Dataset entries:
- - - -
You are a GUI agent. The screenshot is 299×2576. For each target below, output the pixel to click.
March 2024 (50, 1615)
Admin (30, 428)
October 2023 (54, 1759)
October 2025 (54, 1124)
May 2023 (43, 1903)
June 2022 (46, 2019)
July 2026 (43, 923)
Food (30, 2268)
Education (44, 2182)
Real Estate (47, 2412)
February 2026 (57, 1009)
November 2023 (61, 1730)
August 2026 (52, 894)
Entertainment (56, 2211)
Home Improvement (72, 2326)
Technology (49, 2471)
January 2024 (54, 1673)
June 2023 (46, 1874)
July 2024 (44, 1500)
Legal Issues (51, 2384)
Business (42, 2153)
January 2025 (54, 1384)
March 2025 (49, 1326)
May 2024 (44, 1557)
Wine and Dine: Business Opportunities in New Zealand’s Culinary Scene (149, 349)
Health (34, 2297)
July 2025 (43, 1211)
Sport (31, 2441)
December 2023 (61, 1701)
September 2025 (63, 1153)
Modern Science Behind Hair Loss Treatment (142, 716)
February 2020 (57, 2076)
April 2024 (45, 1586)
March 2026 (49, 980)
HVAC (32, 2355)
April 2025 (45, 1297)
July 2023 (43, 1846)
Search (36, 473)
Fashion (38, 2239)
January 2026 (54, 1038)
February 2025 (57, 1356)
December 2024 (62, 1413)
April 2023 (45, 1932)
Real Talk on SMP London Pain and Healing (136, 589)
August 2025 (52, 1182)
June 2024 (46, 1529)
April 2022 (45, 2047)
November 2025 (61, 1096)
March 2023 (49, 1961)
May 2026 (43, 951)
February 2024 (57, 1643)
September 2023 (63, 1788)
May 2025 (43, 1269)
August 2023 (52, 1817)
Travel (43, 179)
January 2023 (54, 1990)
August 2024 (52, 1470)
- - - -
Problem description:
All that belongs in your answer is the stretch of entries above from the line with "March 2025 (49, 1326)" through the line with "April 2022 (45, 2047)", printed exactly.

Task answer:
March 2025 (49, 1326)
May 2024 (44, 1557)
Wine and Dine: Business Opportunities in New Zealand’s Culinary Scene (149, 349)
Health (34, 2297)
July 2025 (43, 1211)
Sport (31, 2441)
December 2023 (61, 1701)
September 2025 (63, 1153)
Modern Science Behind Hair Loss Treatment (142, 716)
February 2020 (57, 2076)
April 2024 (45, 1586)
March 2026 (49, 980)
HVAC (32, 2355)
April 2025 (45, 1297)
July 2023 (43, 1846)
Search (36, 473)
Fashion (38, 2239)
January 2026 (54, 1038)
February 2025 (57, 1356)
December 2024 (62, 1413)
April 2023 (45, 1932)
Real Talk on SMP London Pain and Healing (136, 589)
August 2025 (52, 1182)
June 2024 (46, 1529)
April 2022 (45, 2047)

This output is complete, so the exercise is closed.